*** DATA Section Begins ***

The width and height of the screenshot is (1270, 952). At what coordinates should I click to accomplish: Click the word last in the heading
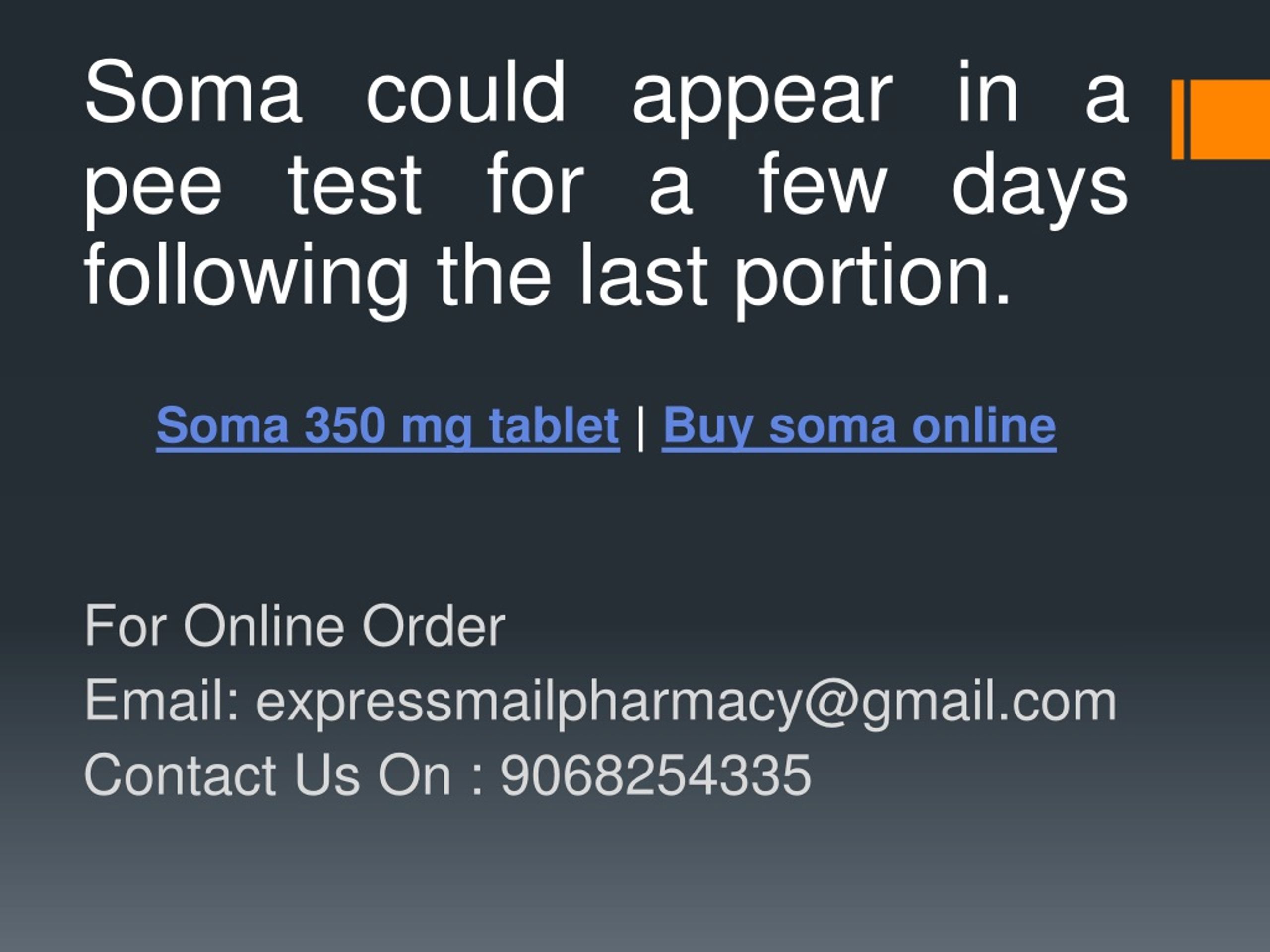[643, 274]
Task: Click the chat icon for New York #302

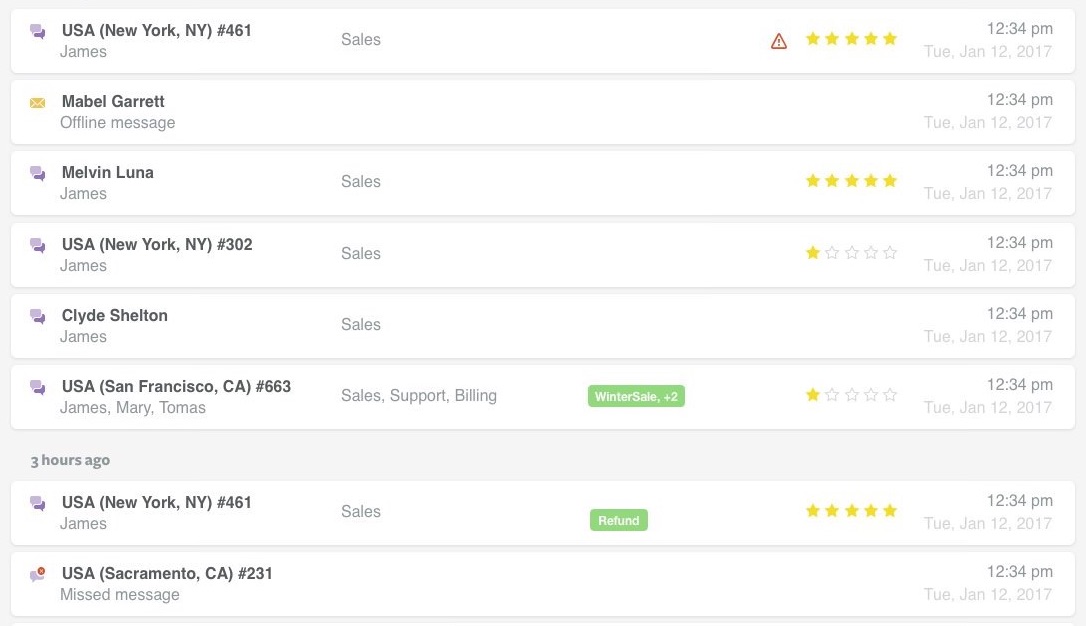Action: (x=38, y=245)
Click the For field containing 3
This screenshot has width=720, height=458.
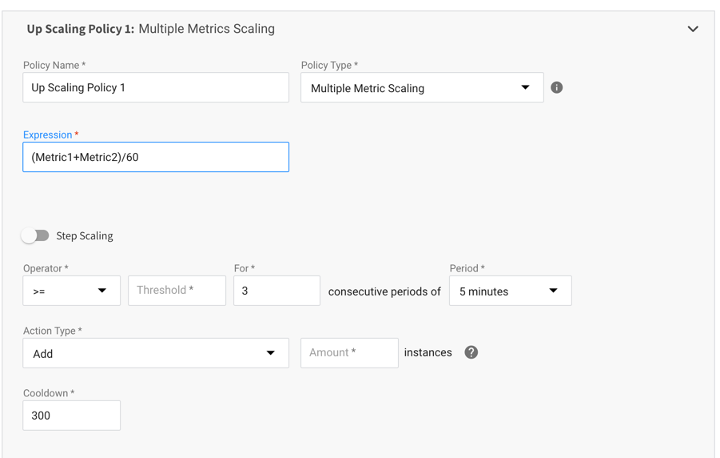coord(276,291)
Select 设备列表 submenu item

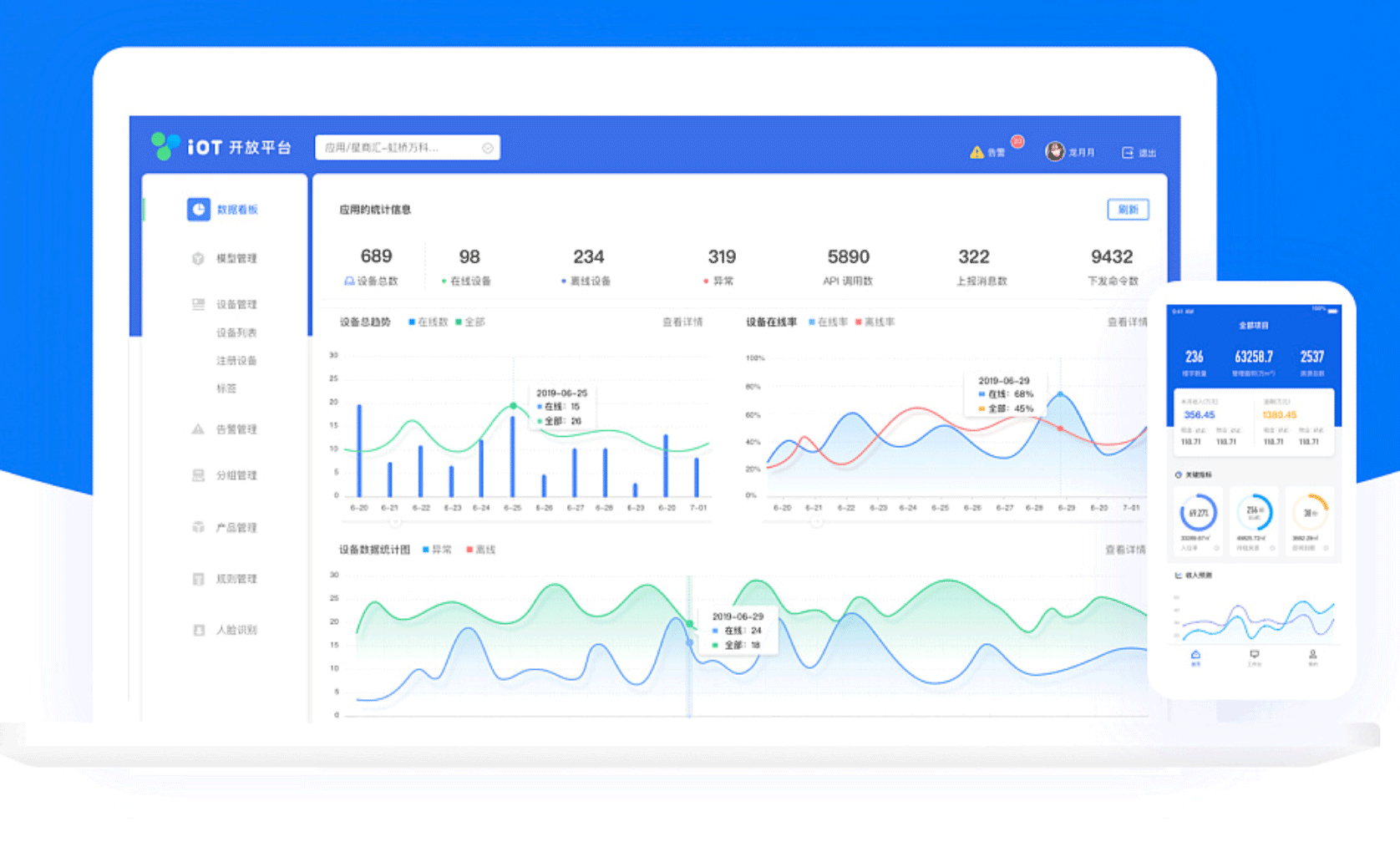pos(236,332)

*** DATA Section Ends ***

**WHAT NEEDS TO BE DONE:** In the copy, include no pictures; transcribe every record above verbatim.

**TASK OUTPUT:**
The width and height of the screenshot is (1270, 952). At what coordinates should I click to accomplish: Click the word last in the heading
[643, 274]
Task: Click the chat icon for New York #302

Action: (x=38, y=245)
Click the For field containing 3
This screenshot has width=720, height=458.
coord(276,291)
Select 设备列表 submenu item

pos(236,332)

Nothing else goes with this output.